Myth 15: Wearing Tight Braids, Ponytails or Buns Causes Baldness
True. Traction alopecia is a very real hair loss condition that may result from wearing tight ponytails, cornrows or buns over an extended period of time. Over time, hair breakage or loss as the result of tight, stressed styles can become permanent. Avoid this potential problem by opting for looser styles that minimize scalp tension.
Myth 16: Sleeping With a Wet Head Causes Scalp Fungus
False, Scalp or fungal diseases can’t be caught from sleeping with wet scalps. Scalp fungus or infections requires prior involvement with infected sources such as humans, tainted hair care tools or animals. As an example, ringworm can be spread by infected animals.
Myth 17: Sharing Combs and Brushes Can Spread Scalp Diseases
True. It is a fact that lice and other parasites can be transported from scalp to scalp through the sharing of combs, brushes and other hair care tools.
Myth 18: Hair Develops Immunity to the Same Shampoo over Time
False, many people swear that their hair will become immune to the benefits of the same shampoo used over time. There is no scientific evidence to prove this myth.
Myth 19: Hair Should Be Washed Every Day
False, there is no correct schedule for washing hair. Every person should shampoo according to the specific needs of their hair type and texture.

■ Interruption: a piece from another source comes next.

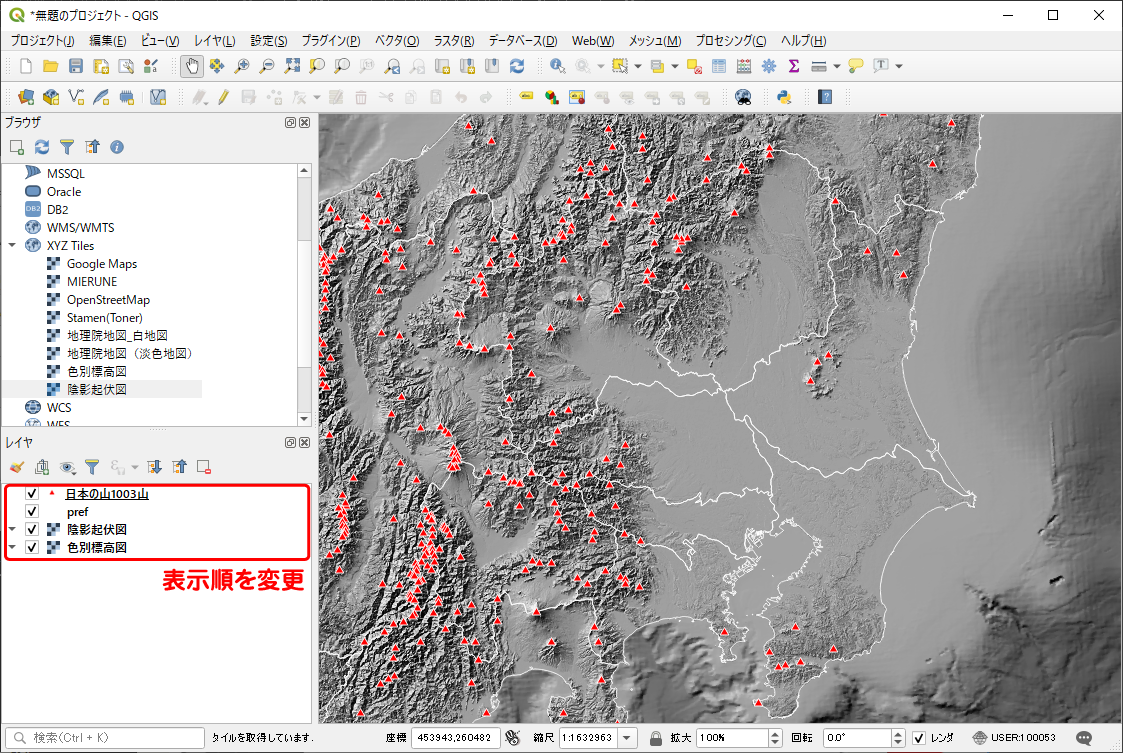Uncheck the 日本の山1003山 layer visibility

[x=32, y=494]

While some people do benefit from a daily shampoo, others benefit from a variety of shampooing schedules.
Myth 20: Lemon Juice Will Bleach Hair Blonde
False, while some naturally light haired people may notice a slight lightening or brightening after prolonged sun exposure soaked in lemon juice, the majority of people will not see any obvious change in their hair lightness or brightness.
Myth 21: Salon Products Are Identical To Drugstore Products
False, While there is an exception to every rule, salon products are generally manufactured to contain higher quality, more expensive ingredients that are designed to consistently provide more intensive cleansing, moisturizing and conditioning results. The quality ingredients found in salon products are not usually found in drugstore brands.
Myth 22: Swimming Pool Chemicals Can Turn Hair Green
True. Frequent swimmers with natural blonde or chemically highlighted hair that is extremely porous may experience the development of green tints and shades over time. This problem can be prevented with regular use of moisturizing shampoo and conditioners that provides a natural barrier to chlorine and related chemicals.
Myth 23: A Sunburned Scalp Can Lead to Hair loss
True. Severe sunburn or a series of burns that occur over time may damage delicate hair follicles at the root level. People with a genetic predisposition towards hair loss may accelerate the onset of hair loss activity. Avoid scalp burns by applying sun protection products to your scalp along with your hair.
Myth 24: Brushing Thinning Hair Makes It Fall Out Faster
False, as long as you use a good brush on your hair, normal daily brushing will not accelerate the normal loss of hair from the scalp. If your hair is suffering from a hair loss condition like alopecia brushing will only cause you to lose hair that is already ready to fall. Excessive brushing is always discouraged under any circumstances.
Myth 25: Hair Care Products Advertised As Natural Are Chemical Free
False, not all hair care products sold in health food establishments are completely natural and may contain chemicals like SLS. When in doubt read the label.